1-го июля в 11 ч. 05 мин. из штаба Западного Фронта в Москву была отправлена телеграмма следующего содержания: "Наркому обороны маршалу Тимошенко. Командование войсками Западного фронта сдал генерал-лейтенанту А.И.Еременко 1 июля 1941 г. Д. Павлов. В командование войсками Западного фронта вступил 1 июля. А.Еременко". (ЦА МО РФ. Ф. 226. Оп. 2133. Д. 1. Л. 14.)
Вот как Андрей Иванович сам повествует об этом тяжелейшем времени:
"28 июня прямо с аэродрома я явился в Наркомат обороны к маршалу С. К. Тимошенко.
– Ждем вас, – сказал он и сразу же приступил к делу.
Из краткого сообщения наркома об обстановке я понял, что положение на фронтах еще более серьезно, чем мне представлялось. Причины наших неудач нарком связывал главным образом с тем, что командование приграничных округов не оказалось на высоте положения. В этом была, конечно, известная доля правды.
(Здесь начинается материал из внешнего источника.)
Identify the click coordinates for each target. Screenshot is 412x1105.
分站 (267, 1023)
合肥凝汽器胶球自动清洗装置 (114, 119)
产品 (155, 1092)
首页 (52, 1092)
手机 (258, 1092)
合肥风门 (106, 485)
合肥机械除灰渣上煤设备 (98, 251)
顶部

Когда С. К. Тимошенко кратко охарактеризовал обстановку и показал на карте, какую территорию мы уже потеряли, я буквально не поверил своим глазам.
Нарком отрицательно охарактеризовал деятельность командующего Западным фронтом генерала армии Д. Г. Павлова и выразил сильное беспокойство за судьбу войск этого фронта.
– Вот, товарищ Еременко, – сказал он мне в заключение, – картина вам теперь ясна.
– Да, печальная картина, – ответил я
После некоторой паузы Тимошенко продолжал:
– Генерал армии Павлов и начальник штаба фронта отстранены от занимаемой должности. Решением правительства вы назначены командующим Западным фронтом, начальником штаба фронта – генерал-лейтенант Г К Маландин. Немедленно выезжайте оба на фронт.
– Какова задача фронта? – спросил я.
– Остановить наступление противника, – ответил нарком.
Тут же С. К. Тимошенко вручил мне предписание о назначении меня командующим Западным фронтом, и в ночь на 29 июня я вместе с Маландиным выехал под Могилев.
На командный пункт Западного фронта, находившийся в лесу недалеко от Могилева, мы приехали рано утром. Командующий в это время завтракал в небольшой, отдельно стоящей палатке. Я зашел в палатку, а генерал Маландин пошел искать начальника штаба фронта. Генерал Павлов приветствовал меня по своему обыкновению довольно шумно, забросав множеством вопросов и восклицаний:
– Сколько лет, сколько зим! Какими судьбами к нам вас занесло? Надолго ли?
Вместо ответа я протянул ему предписание. Пробежав глазами документ, Павлов, не скрывая недоумения и беспокойства, спросил:
– А меня куда же?
– Нарком приказал ехать в Москву, – ответил я.
Павлов пригласил меня к столу.
Я отказался от завтрака и сказал ему:
– Нам нужно поскорее разобраться в обстановке на фронте, выяснить состояние наших войск, осмыслить намерения противника.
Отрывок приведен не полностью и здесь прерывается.